Le sujet en est historique, mais c’est à peine si on ose reprocher à l’auteur de n’avoir pas tenu compte de l’histoire, tant il est évident qu’il n’y a cherché qu’un prétexte, et n’y a taillé qu’à sa guise. L’usage et le cas que M. Scribe a toujours faits de l’histoire à la scène, lui donnent un trait d’exception de plus entre les autres auteurs plus ou moins dramatiques du jour, dont la prétention et la marotte sont d’observer la couleur dite locale, et de rester fidèles à l’époque. Chose remarquable ! tout ce mouvement soi-disant historique et romantique au théâtre et à côté du théâtre, tout ce travail estimable, ingénieux, qui a rempli et animé les dernières années de la restauration, M. Scribe ne s’en est pas plus inquiété que du torrent qui passe ; il a continué son train d’homme du métier, se laissant dédaigner des grands novateurs et sentant bien qu’il avait en lui le ressort, le seul ressort qui joue au théâtre. Tout le reste, on l’a trop vu en effet, n’était que critique, système, étude préparatoire éternelle.
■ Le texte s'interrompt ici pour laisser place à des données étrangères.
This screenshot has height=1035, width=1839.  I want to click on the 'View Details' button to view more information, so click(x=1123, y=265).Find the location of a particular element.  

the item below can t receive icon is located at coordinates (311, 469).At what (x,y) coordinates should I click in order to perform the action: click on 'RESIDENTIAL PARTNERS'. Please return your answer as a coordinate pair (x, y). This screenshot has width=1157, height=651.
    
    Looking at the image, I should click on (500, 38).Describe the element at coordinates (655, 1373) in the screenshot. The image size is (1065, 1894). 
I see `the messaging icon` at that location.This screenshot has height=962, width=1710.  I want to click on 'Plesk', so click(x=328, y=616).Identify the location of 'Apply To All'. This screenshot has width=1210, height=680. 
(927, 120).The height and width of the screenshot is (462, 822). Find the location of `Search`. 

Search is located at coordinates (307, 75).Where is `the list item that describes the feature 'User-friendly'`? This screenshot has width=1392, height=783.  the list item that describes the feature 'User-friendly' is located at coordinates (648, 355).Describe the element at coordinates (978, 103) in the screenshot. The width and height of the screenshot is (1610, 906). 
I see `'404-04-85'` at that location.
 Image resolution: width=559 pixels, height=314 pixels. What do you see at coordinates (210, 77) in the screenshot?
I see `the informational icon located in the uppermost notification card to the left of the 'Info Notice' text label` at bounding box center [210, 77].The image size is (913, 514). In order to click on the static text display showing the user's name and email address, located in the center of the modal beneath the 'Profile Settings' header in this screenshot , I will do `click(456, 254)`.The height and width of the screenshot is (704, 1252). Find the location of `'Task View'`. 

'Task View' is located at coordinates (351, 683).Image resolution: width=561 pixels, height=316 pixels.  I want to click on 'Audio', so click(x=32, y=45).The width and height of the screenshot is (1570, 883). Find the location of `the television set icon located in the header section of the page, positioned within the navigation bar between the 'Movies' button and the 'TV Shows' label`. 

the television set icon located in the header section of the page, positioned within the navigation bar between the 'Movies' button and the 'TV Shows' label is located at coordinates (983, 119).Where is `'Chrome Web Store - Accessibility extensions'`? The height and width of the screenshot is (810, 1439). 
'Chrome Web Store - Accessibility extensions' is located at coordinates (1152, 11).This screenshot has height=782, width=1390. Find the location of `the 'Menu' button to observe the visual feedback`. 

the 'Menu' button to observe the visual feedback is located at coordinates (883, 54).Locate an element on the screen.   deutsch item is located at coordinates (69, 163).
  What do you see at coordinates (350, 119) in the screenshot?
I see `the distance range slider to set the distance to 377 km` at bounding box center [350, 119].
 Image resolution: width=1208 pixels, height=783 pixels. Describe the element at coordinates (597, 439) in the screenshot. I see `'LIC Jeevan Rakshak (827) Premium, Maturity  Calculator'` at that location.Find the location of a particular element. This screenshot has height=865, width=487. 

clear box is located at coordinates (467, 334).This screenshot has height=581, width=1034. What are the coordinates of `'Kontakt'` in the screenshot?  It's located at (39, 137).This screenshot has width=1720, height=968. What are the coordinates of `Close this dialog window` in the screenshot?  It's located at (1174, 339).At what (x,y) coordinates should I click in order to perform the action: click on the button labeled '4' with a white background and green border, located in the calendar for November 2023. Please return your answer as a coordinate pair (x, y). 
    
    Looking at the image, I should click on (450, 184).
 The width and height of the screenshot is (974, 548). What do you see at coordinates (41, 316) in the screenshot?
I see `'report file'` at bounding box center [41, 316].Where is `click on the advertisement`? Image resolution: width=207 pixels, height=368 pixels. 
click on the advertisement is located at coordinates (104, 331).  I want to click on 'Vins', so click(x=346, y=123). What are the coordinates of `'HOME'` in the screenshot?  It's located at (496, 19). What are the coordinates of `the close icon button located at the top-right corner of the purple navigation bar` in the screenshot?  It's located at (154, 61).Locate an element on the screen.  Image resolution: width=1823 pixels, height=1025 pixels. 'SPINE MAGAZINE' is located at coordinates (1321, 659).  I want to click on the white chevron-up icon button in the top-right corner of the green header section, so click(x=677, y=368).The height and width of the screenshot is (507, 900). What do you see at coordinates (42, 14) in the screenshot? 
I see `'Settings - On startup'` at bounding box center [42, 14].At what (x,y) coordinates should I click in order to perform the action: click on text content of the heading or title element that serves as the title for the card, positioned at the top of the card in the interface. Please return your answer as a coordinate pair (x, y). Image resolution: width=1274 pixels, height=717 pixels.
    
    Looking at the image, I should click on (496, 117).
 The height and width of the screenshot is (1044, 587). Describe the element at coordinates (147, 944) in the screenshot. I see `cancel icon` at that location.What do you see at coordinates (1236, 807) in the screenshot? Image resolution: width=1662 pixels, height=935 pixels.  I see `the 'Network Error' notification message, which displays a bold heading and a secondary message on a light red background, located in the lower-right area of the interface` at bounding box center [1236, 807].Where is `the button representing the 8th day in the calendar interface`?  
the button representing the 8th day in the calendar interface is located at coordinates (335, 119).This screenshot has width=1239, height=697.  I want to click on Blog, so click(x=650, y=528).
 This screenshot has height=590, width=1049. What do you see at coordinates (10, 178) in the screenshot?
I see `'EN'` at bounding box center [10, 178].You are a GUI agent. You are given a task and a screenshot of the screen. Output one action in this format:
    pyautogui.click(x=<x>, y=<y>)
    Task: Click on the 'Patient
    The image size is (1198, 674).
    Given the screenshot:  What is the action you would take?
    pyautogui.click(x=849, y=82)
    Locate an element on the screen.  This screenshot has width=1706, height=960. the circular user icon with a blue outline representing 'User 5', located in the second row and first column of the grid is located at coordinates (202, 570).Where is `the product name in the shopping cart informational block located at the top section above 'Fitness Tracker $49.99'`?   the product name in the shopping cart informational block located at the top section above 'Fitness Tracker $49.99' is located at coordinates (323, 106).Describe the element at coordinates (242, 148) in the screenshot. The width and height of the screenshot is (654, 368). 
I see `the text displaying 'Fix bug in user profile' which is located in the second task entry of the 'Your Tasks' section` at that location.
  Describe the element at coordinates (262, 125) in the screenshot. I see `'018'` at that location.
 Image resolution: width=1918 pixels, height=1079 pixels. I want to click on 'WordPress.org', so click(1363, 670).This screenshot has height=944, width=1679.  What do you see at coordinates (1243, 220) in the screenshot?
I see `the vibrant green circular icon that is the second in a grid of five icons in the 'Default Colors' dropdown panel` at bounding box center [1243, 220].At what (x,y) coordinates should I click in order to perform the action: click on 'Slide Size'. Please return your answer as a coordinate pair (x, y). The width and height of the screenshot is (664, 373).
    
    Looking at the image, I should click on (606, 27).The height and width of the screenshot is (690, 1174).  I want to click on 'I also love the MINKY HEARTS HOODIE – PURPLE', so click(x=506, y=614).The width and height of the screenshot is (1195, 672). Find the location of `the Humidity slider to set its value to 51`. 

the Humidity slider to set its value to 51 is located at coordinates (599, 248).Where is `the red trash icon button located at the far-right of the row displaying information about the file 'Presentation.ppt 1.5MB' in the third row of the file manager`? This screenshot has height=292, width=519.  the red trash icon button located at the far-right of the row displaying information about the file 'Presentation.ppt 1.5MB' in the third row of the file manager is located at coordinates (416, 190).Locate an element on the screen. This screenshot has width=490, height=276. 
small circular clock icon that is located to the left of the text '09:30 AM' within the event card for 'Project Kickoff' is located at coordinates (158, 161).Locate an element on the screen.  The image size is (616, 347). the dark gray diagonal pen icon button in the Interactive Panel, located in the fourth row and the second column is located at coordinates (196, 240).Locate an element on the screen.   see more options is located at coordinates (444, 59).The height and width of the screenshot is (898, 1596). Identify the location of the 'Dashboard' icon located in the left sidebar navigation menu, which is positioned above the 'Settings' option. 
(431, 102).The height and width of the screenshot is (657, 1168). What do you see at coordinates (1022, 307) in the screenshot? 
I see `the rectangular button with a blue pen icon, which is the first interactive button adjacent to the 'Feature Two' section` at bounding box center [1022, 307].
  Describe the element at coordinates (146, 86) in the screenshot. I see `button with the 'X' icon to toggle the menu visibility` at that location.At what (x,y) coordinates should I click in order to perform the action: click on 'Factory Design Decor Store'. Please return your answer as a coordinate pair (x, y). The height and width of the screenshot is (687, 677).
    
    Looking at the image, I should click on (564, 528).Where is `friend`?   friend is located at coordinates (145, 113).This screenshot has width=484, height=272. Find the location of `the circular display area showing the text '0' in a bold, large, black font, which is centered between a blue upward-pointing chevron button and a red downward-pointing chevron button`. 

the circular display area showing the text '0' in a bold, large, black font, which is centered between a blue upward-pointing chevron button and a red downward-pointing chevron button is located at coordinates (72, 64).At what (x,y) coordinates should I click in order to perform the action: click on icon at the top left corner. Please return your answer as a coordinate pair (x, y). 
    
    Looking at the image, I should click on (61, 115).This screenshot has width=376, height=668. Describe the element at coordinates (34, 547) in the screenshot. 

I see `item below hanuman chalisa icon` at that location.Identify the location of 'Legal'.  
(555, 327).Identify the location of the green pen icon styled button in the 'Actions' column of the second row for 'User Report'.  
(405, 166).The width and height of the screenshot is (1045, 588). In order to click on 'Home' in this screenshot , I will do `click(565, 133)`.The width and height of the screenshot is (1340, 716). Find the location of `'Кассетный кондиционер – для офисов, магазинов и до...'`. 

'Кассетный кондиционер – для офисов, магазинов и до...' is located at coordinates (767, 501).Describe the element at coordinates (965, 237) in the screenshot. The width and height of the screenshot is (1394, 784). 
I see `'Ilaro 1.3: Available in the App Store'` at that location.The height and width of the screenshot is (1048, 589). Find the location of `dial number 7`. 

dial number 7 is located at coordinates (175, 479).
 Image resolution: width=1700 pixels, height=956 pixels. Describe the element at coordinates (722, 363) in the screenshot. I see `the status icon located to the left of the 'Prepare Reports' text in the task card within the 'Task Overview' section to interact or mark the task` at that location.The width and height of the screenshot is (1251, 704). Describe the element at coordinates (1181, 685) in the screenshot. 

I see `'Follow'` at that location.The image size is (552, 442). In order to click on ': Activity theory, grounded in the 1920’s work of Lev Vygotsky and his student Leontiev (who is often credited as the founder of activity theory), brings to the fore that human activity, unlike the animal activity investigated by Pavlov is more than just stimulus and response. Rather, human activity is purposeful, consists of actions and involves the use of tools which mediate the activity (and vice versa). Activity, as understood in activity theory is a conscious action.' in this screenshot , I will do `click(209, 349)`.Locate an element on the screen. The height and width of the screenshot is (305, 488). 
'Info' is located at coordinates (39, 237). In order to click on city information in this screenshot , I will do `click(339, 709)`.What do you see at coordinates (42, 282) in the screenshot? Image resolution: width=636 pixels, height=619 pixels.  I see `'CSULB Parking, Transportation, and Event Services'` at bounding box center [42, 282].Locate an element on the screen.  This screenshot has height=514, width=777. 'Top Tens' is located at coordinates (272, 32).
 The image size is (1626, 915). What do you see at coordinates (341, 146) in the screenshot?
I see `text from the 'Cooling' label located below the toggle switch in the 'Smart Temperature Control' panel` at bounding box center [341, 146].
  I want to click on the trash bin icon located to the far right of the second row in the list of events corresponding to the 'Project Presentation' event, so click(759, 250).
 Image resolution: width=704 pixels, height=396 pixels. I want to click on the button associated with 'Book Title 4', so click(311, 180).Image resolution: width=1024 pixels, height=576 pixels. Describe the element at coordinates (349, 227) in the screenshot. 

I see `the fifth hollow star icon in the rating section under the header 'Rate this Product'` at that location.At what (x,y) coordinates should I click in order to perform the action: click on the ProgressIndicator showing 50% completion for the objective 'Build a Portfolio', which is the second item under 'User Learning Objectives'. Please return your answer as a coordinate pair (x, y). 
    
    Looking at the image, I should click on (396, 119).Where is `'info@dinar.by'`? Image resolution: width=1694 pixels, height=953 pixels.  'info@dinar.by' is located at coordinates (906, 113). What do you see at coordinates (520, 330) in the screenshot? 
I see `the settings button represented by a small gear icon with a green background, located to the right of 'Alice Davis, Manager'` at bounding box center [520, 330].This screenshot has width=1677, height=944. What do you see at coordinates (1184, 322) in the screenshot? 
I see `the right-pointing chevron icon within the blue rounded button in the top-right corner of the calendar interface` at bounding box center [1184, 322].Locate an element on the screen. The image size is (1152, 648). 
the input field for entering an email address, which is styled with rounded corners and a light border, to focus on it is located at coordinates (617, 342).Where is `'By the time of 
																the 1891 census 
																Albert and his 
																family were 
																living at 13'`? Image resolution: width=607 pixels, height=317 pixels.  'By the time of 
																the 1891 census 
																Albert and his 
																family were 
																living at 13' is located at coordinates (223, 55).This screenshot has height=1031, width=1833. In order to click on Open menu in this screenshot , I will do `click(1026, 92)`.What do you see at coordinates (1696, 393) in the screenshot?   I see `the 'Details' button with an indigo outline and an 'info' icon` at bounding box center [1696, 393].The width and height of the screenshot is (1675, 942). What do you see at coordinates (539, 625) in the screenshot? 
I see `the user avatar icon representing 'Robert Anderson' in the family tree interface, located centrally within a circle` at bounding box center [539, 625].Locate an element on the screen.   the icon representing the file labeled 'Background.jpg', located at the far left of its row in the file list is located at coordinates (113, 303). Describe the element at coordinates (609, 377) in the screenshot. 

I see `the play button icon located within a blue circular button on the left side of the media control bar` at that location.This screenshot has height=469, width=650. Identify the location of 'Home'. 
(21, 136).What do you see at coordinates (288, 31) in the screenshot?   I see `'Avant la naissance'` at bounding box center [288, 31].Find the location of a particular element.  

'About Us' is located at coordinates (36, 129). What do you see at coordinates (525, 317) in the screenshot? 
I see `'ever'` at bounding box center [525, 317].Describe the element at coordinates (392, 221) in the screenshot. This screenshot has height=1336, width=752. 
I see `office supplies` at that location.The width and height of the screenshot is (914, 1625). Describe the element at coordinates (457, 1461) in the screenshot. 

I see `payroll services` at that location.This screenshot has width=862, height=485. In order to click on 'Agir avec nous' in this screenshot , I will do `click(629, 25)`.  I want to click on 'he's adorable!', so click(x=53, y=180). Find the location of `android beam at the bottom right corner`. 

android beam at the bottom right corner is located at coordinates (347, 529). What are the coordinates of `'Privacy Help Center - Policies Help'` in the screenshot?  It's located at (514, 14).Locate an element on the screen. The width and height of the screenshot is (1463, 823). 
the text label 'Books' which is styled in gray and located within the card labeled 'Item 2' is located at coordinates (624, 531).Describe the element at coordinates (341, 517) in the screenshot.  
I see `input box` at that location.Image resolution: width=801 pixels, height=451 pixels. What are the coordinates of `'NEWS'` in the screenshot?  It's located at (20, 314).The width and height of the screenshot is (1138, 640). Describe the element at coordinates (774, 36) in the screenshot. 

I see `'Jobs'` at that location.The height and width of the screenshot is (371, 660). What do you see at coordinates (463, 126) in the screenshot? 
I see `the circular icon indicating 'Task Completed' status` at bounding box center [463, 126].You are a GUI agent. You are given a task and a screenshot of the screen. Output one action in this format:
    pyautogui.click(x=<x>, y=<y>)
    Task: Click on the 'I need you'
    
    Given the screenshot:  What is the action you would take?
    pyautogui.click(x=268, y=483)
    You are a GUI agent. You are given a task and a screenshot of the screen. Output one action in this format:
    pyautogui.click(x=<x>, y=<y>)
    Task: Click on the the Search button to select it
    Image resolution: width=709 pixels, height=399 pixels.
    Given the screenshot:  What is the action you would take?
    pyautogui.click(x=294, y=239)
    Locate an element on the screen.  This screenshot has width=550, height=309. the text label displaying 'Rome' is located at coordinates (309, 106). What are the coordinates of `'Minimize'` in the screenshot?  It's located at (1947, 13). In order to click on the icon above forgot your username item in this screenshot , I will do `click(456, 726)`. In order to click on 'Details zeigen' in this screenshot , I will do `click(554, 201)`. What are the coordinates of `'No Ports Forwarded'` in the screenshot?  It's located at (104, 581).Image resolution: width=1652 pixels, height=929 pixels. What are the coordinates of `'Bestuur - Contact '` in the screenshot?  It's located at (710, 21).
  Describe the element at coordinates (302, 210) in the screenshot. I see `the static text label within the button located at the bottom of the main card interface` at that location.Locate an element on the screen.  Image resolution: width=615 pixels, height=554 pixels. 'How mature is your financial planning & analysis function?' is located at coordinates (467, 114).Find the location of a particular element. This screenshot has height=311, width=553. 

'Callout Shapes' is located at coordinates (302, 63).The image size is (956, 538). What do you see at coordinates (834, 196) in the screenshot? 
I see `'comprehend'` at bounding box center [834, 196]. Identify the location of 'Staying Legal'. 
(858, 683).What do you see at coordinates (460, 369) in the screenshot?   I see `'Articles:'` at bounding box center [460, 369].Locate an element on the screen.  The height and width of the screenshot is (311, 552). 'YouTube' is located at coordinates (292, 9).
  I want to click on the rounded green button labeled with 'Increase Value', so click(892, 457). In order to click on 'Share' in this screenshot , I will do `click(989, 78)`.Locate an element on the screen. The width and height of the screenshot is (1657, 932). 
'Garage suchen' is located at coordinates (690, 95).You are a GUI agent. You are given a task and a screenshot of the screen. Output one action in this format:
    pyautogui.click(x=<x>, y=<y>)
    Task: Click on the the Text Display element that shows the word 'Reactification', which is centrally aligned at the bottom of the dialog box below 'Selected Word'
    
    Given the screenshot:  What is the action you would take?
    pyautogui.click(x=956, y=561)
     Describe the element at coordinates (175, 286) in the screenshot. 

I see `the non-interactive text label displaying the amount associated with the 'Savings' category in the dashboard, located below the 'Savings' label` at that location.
Ainsi donc, que la reine Anne, qui monta sur le trône à trente-huit ans, en ait eu quarante-quatre ou quarante-cinq à l’époque où Mlle Plessy nous la rend si flattée et si jolie ; que son mari le prince George de Danemarck (effectivement très nul) soit réputé n’avoir jamais existé ; que la duchesse de Marlborough se trouve incriminée à tort sur le chapitre de la chasteté qu’elle eut toujours irréprochable, peu importe à M. Scribe, qui ne s’est servi de tous que comme de marionnettes à son dessein de la soirée. Mais une reine, mais une noble femme à gloire historique, n’est-ce pas une profanation que de les commettre ainsi après coup dans des intrigues improvisées ? Pas d’hypocrisie ; parlons franc. En tout genre, les personnages célèbres morts ne sont-ils pas des marionnettes aux mains des vivans ? Cet orateur exalte Bonaparte dont il a besoin aujourd’hui dans sa péroraison, ce critique vante fort le poète défunt dont il se prévaut pour son système. Le moraliste inexorable l’a dit : « Nos actions sont comme les bouts-rimés, que chacun fait rapporter à ce qu’il lui plaît. » Et ce ne sont pas nos actions seulement qui sont ainsi, ce sont nos noms, quand on a le malheur d’en laisser un.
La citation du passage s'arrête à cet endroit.